Redemption of Rights
At any time prior to a Distribution Date, the Board may redeem the Rights in whole, but not in part, at a price of $0.001 per Right and on such terms and conditions as the Board may establish. Immediately upon the action of the Board ordering redemption of the Rights, the right to exercise the Rights will terminate and the only right of the holders of Rights will be to receive the redemption price. The redemption price will be adjusted if the Company undertakes a stock dividend or a stock split.
Expiration Date of the Rights
The Rights will expire on the earliest of:
· September 2, 2016, the three-year anniversary of the adoption of the Rights Agreement;
· the time at which the Rights are redeemed or exchanged under the Rights Agreement;
· the final adjournment of the Companys 2014 annual meeting of stockholders if stockholders fail to approve the Rights Agreement with a majority of the votes cast by holders of shares of Common Stock at the 2014 annual meeting of stockholders;
· the repeal of Section 382 or any successor statute, if the Board determines that the Plan is no longer necessary for the preservation of Tax Benefits;
· the beginning of a taxable year with respect to which the Board determines that no Tax Benefits may be carried forward; or
· such time when the Board determines that a limitation on the use of Tax Benefits under Section 382 would no longer be material to the Company.
Amendment of Rights
The terms of the Rights may be amended by a resolution of the Board without the consent of the holders of the Rights prior to the Distribution Date. Thereafter, the terms of the Rights and the Rights Agreement may be amended without the consent of the holders of Rights in order to (i) cure any ambiguities, (ii) shorten or lengthen any time period pursuant to the Rights Agreement or (iii) make changes that do not adversely affect the interests of holders of the Rights.
Anti-Dilution Provisions
The Board may adjust the Purchase Price, the number of shares of Preferred Stock issuable and the number of outstanding Rights to prevent dilution that may occur from a stock dividend, a stock split or a reclassification of the Preferred Stock or Common Stock.
With certain exceptions, no adjustments to the Purchase Price will be made until the cumulative adjustments amount to at least 1% of the Purchase Price. No fractional shares of Preferred Stock will be issued and, in lieu thereof, an adjustment in cash will be made based on the current market price of the Preferred Stock.
Taxes
The distribution of Rights should not be taxable for federal income tax purposes. However, following an event that renders the Rights exercisable or upon redemption of the Rights, stockholders may recognize taxable income.

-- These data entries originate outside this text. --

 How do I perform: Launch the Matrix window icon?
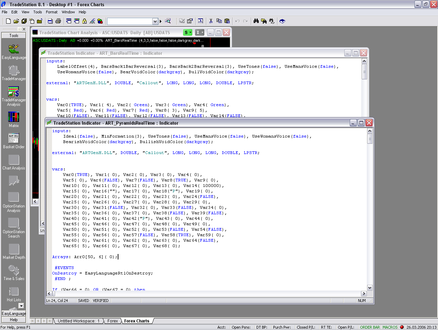pos(14,117)
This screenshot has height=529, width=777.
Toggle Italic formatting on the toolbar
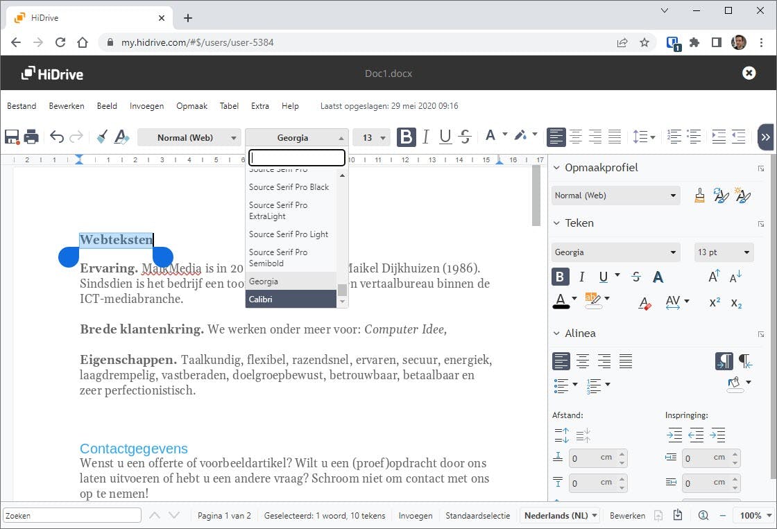coord(425,137)
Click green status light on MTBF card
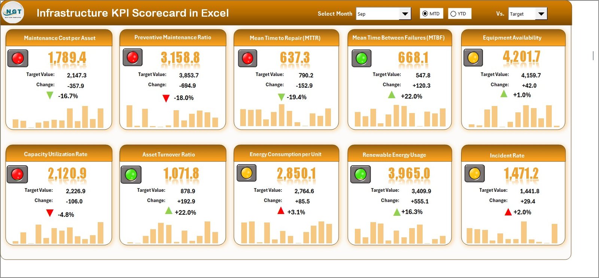The image size is (599, 278). pyautogui.click(x=361, y=58)
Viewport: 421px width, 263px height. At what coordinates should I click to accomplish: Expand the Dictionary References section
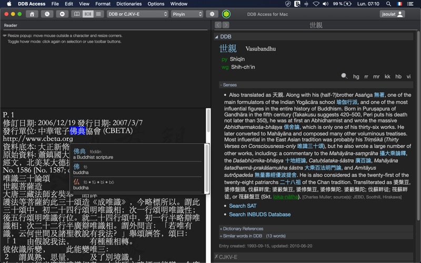242,229
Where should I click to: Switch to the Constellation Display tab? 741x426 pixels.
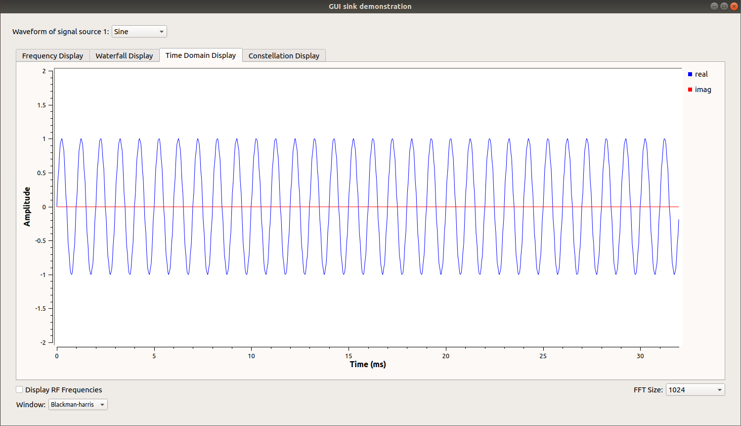tap(283, 55)
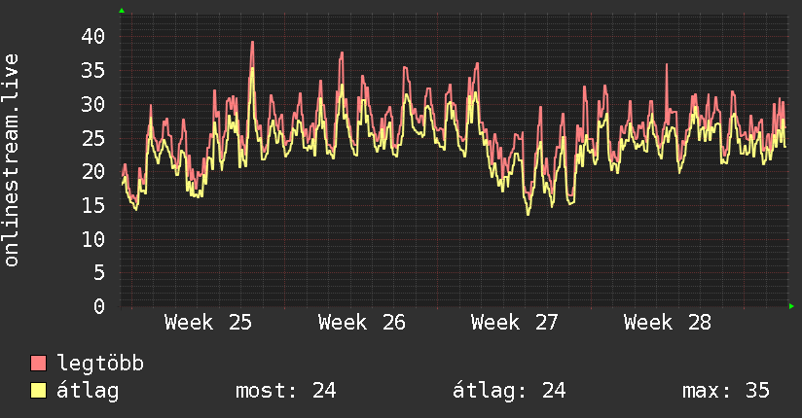Viewport: 802px width, 418px height.
Task: Click the red legtöbb legend color square
Action: coord(38,363)
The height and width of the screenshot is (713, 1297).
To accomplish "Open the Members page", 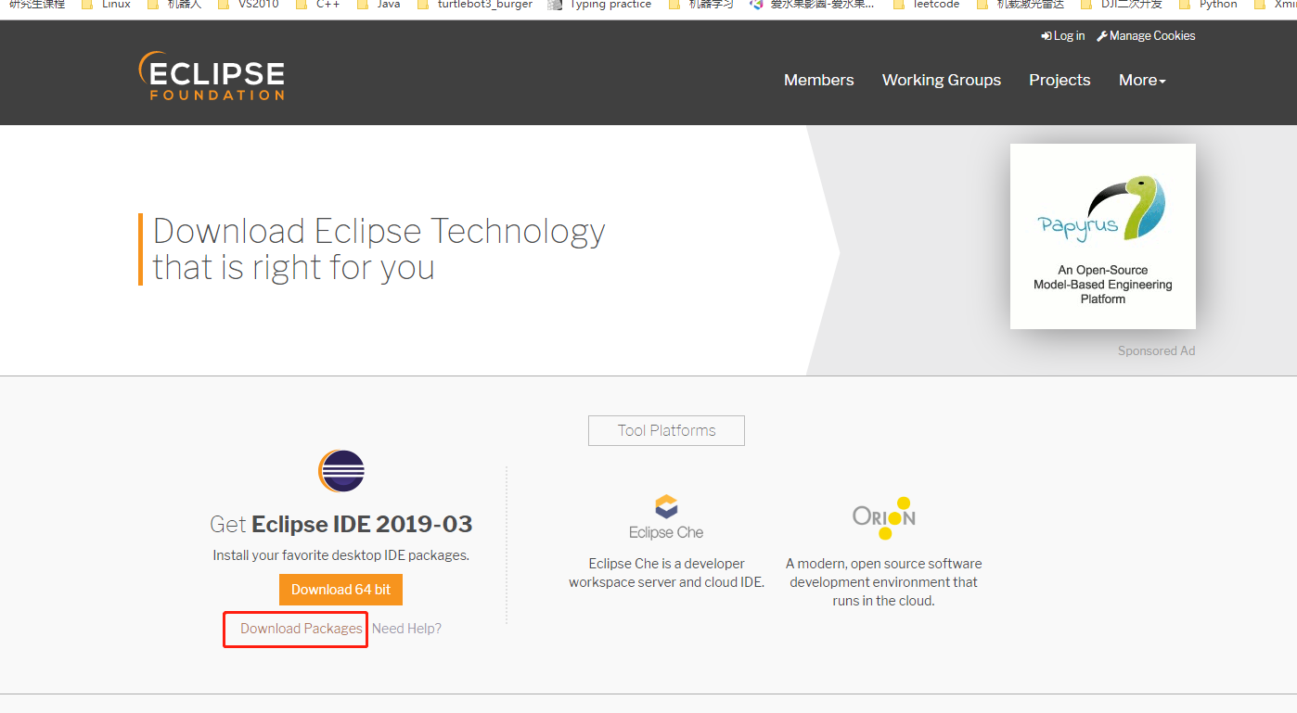I will coord(818,80).
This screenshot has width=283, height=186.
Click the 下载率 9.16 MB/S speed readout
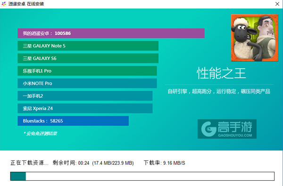pos(165,163)
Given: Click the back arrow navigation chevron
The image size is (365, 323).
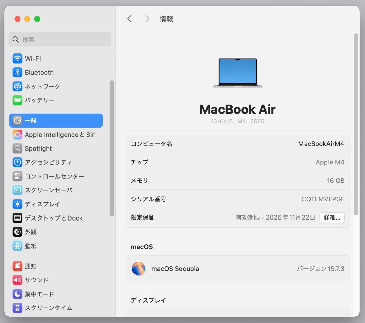Looking at the screenshot, I should 129,19.
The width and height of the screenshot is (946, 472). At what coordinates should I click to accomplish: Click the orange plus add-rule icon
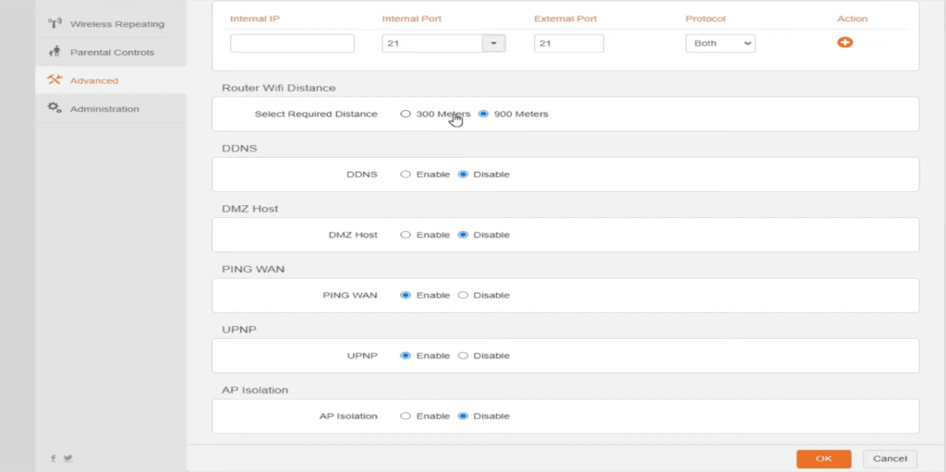(844, 42)
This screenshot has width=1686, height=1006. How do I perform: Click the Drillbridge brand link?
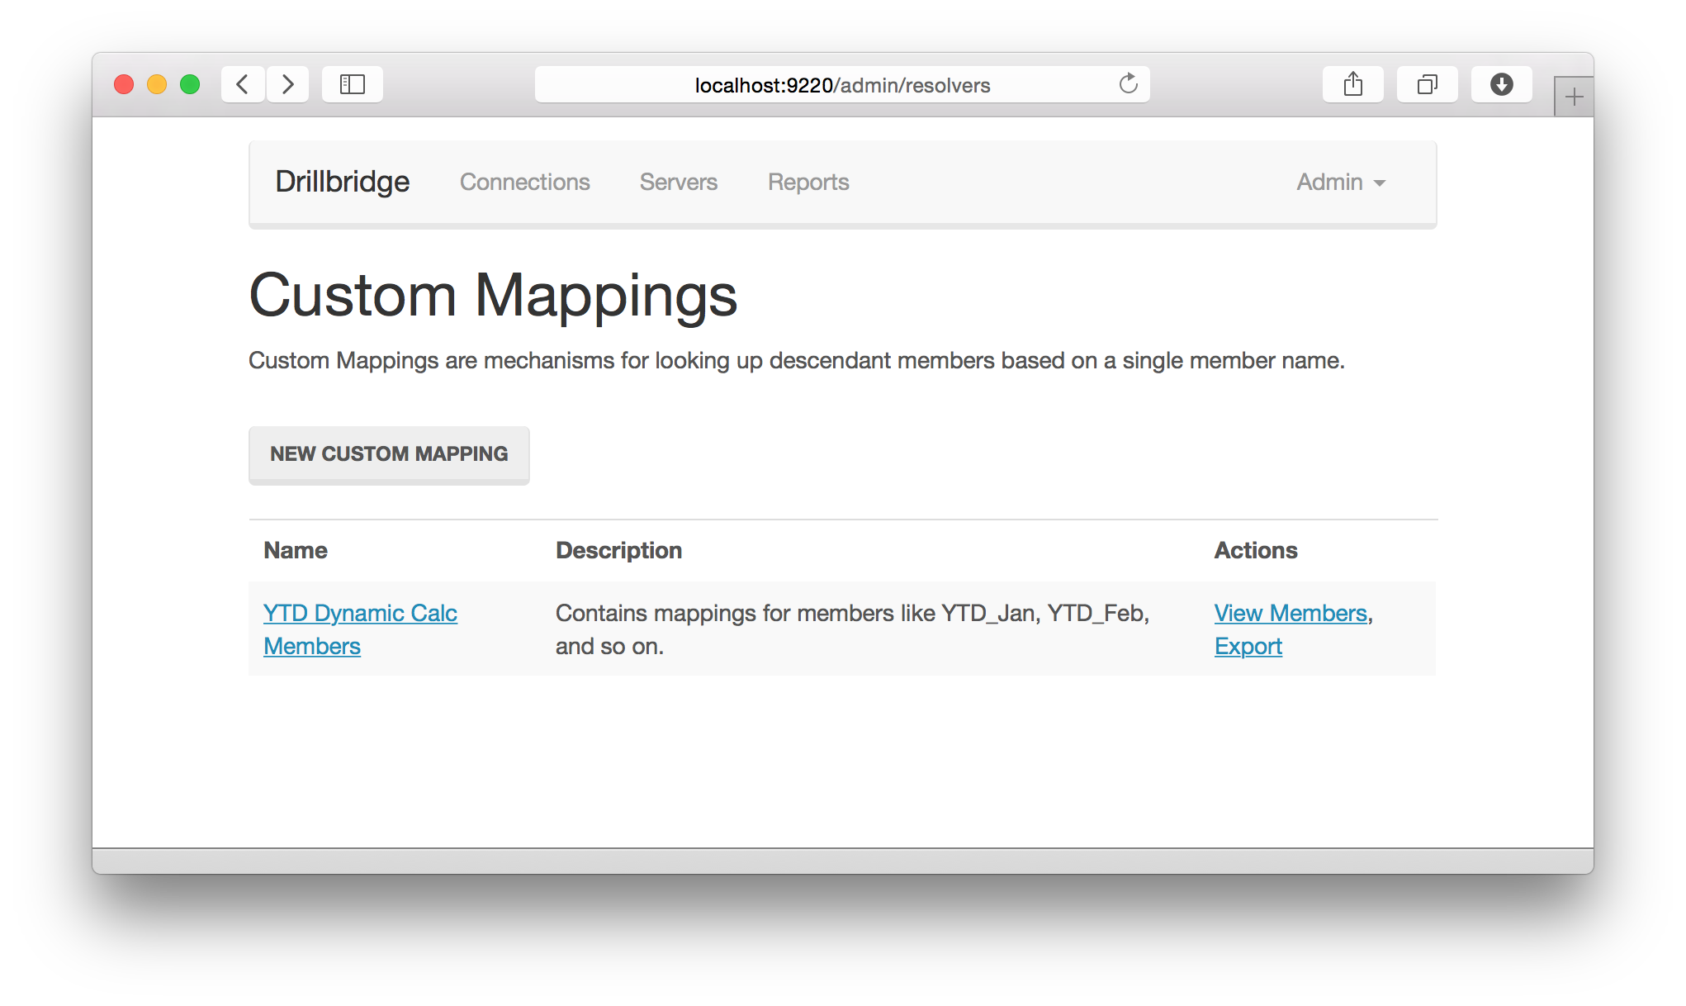click(343, 182)
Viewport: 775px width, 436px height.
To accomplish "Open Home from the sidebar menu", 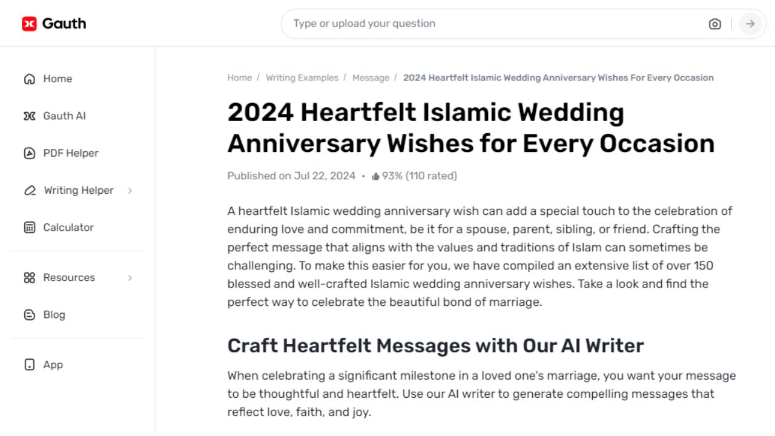I will [x=58, y=79].
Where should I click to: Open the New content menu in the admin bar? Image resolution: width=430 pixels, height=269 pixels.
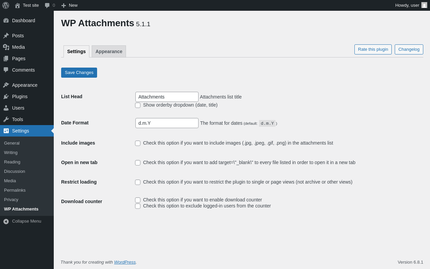(69, 5)
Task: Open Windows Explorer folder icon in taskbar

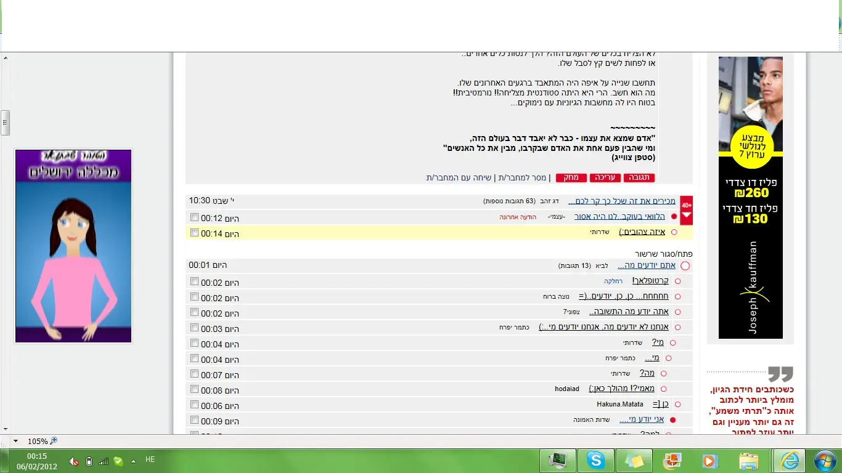Action: (x=748, y=461)
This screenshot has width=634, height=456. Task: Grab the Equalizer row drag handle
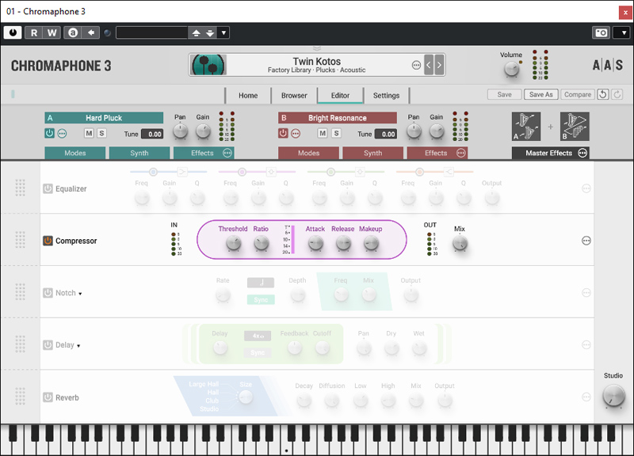coord(21,188)
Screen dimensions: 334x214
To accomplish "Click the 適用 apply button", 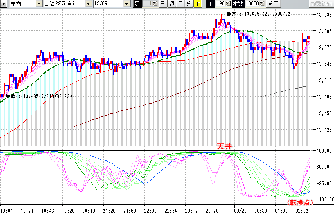I will tap(273, 4).
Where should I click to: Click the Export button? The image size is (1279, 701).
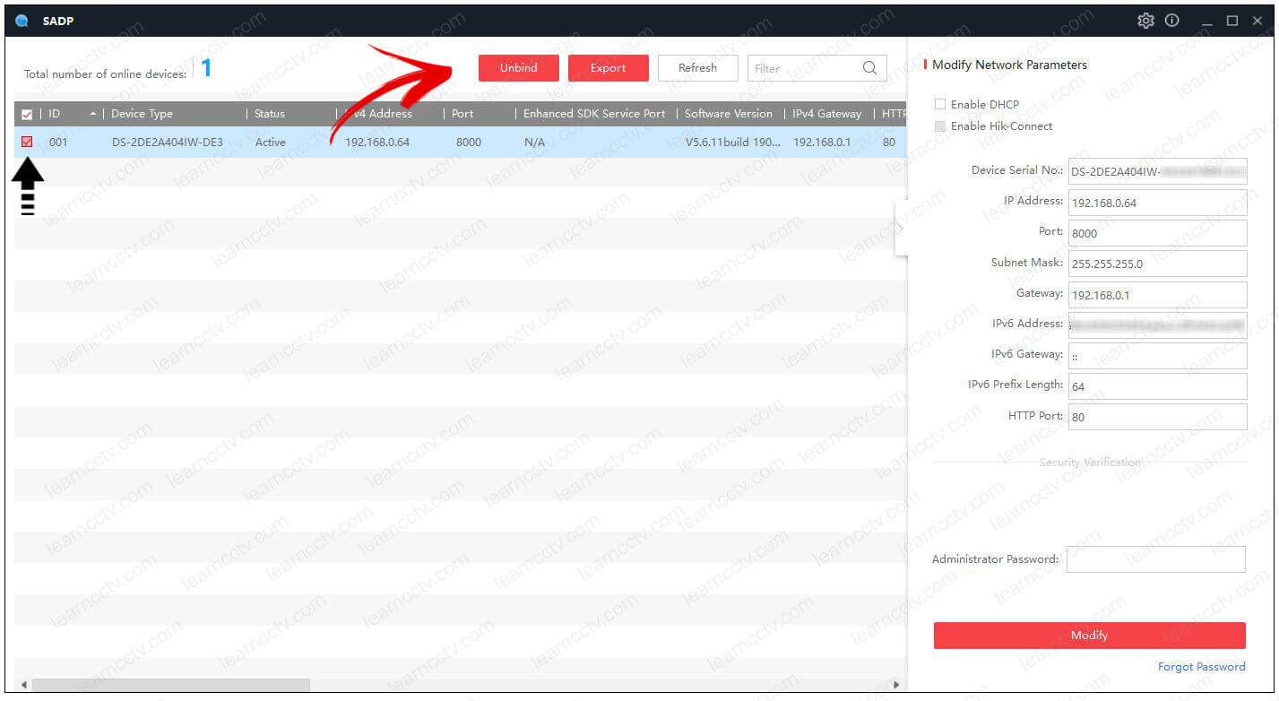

Terms of the Preferred Stock
In connection with the Rights Agreement, the Board designated 2,500,000 shares of the Preferred Stock, as set forth in the Articles Supplementary for Series A-1 Junior Participating Preferred Stock (the Articles Supplementary) filed with the State Department of Assessments and Taxation of Maryland on September 4, 2013.
This summary description of the Rights Agreement and the Articles Supplementary does not purport to be complete and is qualified in its entirety by reference to the Rights Agreement and the Articles Supplementary, as applicable, which are attached hereto as Exhibits 4.1 and 3.1, respectively, and are incorporated herein by reference.
Item 3.03. Material Modification to the Rights of Security Holders.
Please see the disclosure set forth under Item 1.01 and 5.03, which is incorporated by reference into this Item 3.03.
Item 5.03. Amendments to the Articles of Incorporation or Bylaws; Change in Fiscal Year.
Effective on September 4, 2013, in connection with its adoption of the Rights Agreement, the Company filed the Articles Supplementary with the State Department of Assessments and Taxation of Maryland, whereby the Company created, authorized and provided for 2,500,000 shares of Series A-1 Junior Participating Preferred Stock, and set forth the rights, preferences and qualifications, limitations and restrictions on the Preferred Stock. The information regarding the Preferred Stock set forth in Item 1.01 is incorporated by reference into this Item 5.03. The Articles Supplementary are attached hereto as Exhibit 3.1 and is incorporated herein by reference.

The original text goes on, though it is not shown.